**EXTRAIT FOURNI:**
>>>

Photo Claude Degoutte

Cinéma cinémas

C'est sûr, "L'enterrement de Mémé", n'était pas un film qui allait interpeller la jeunesse. En ce dimanche de fête du cinéma et de fin Juin qui sent le retour des vacances, le bikini et la crème solaire, nos ados et nos  trentenaires pensent plutôt sea, sun, sex, que sapin, corbillard et cimetière. Donc, l'interminable queue qui s'était formée sous une petite pluie cruelle de Toussaint, en plein dimanche d'été, et qui était aussi parfaite pour accompagner le film qu'un petit macaron au beurre salé pour accompagner le café, était une queue de vieux.
Il y a belle lurette, lorsque j'étais ado, les vieux restaient paisiblement chez eux. Comme des choses pas très présentables, on ne les sortait pas beaucoup. Pépé en bretelles et Mémé en tablier restaient à la maison devant la télé, en compagnie du jeune et prometteur Michel Drucker.
Aujourd'hui, Pépé en loden et Mémé en escarpin sortent, vont au ciné, ont leurs cartes Gaumont et UGC et des films sur mesure. Et loin de se faire tout petits, ils revendiquent, se plaignent et apostrophent le monde : Faire la queue? Pas question, il pleut. Rester debout? Impossible! Les jambes sont lourdes, le coeur fragile et les années pèsent. Patienter une demi heure?... Mais pourquoi? Enfin, c'est quoi cette fête du cinéma? Des places à 2,50, quelle idée! Donc on se faufile, on resquille, on fait pleurer l'ouvreuse, on jauge un plus jeune.
Lundi-Ravioli, une rubrique anti-vieux? Pas du tout! Mais maintenant que les seniors sont partout, on se rend compte qu'il n'y a pas que des vénérables sages à la barbe blanche ou de gentilles Mamie Nova nourries de bonté et d'expériences. Il y a, à Paris, un lot impressionnant de Tatie Danièle et de vilains Papy Mougeot!

<<<

Enregistrements conservés
>>>

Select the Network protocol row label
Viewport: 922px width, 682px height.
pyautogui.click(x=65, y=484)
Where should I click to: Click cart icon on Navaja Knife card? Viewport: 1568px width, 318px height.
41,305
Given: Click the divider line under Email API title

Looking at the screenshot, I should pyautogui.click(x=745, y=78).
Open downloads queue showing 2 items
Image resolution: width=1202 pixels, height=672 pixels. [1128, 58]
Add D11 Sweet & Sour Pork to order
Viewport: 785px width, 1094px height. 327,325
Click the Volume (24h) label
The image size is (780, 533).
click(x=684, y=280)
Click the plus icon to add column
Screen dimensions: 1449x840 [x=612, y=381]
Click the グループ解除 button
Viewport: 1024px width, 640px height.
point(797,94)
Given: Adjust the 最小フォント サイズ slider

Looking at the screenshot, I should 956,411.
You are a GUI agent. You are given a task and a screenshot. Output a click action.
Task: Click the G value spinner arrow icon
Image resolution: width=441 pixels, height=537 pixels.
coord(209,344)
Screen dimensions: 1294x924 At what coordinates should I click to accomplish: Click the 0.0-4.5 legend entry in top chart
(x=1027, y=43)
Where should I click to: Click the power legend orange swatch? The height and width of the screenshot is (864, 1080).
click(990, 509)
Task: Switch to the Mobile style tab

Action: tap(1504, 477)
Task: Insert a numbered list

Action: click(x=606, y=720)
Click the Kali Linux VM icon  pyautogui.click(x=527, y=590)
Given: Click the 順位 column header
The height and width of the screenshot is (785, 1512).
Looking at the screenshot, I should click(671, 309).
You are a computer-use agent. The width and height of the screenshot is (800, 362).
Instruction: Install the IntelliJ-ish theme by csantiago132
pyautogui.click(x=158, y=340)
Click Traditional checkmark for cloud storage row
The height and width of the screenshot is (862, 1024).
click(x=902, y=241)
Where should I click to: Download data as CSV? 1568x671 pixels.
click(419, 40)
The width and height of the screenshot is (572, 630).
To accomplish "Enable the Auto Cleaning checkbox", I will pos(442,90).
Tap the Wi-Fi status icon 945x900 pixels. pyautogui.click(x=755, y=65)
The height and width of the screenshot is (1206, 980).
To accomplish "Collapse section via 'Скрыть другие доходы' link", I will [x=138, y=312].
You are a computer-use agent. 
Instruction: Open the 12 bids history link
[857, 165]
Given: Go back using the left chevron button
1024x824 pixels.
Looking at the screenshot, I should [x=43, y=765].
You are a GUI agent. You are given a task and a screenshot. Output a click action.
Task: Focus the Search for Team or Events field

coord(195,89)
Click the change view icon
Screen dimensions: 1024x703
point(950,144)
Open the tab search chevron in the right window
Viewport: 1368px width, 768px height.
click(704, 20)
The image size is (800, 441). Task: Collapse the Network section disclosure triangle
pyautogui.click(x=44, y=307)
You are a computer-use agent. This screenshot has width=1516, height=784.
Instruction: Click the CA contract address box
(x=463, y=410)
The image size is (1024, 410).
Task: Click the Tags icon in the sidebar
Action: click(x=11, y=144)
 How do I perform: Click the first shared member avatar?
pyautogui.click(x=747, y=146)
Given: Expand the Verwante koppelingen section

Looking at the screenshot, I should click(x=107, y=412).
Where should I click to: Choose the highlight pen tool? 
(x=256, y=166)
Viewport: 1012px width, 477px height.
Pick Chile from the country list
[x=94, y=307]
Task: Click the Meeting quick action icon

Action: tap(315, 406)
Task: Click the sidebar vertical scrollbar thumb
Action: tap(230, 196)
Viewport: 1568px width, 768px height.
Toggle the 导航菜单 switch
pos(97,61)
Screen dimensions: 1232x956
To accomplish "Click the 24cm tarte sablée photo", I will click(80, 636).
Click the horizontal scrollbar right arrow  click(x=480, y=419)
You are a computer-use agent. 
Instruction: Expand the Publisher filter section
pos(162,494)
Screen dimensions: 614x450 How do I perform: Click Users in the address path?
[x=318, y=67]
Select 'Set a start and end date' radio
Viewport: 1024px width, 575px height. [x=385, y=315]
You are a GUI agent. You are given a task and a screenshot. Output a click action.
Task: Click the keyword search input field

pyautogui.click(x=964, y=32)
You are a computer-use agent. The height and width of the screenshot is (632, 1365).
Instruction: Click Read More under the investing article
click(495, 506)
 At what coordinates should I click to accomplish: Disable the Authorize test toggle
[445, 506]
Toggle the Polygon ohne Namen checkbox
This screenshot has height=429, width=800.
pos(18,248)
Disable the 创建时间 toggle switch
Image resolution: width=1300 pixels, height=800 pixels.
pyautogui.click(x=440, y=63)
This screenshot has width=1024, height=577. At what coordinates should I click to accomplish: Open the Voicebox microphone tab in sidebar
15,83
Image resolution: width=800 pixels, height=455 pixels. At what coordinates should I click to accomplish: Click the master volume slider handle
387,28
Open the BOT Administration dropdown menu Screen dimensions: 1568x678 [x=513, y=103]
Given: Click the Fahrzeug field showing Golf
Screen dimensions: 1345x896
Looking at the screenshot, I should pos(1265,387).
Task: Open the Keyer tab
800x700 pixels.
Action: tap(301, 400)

<<<

**EXERCICE:**
Citez mot pour mot le passage de l'extrait sur la fête du cinéma qui commence par « Aujourd'hui, Pépé en » et se poursuit jusqu'à « vilains Papy Mougeot! ». Les entrées constituent un matériau distinct, indépendant de l'extrait.

**RÉPONSE:**
Aujourd'hui, Pépé en loden et Mémé en escarpin sortent, vont au ciné, ont leurs cartes Gaumont et UGC et des films sur mesure. Et loin de se faire tout petits, ils revendiquent, se plaignent et apostrophent le monde : Faire la queue? Pas question, il pleut. Rester debout? Impossible! Les jambes sont lourdes, le coeur fragile et les années pèsent. Patienter une demi heure?... Mais pourquoi? Enfin, c'est quoi cette fête du cinéma? Des places à 2,50, quelle idée! Donc on se faufile, on resquille, on fait pleurer l'ouvreuse, on jauge un plus jeune.
Lundi-Ravioli, une rubrique anti-vieux? Pas du tout! Mais maintenant que les seniors sont partout, on se rend compte qu'il n'y a pas que des vénérables sages à la barbe blanche ou de gentilles Mamie Nova nourries de bonté et d'expériences. Il y a, à Paris, un lot impressionnant de Tatie Danièle et de vilains Papy Mougeot!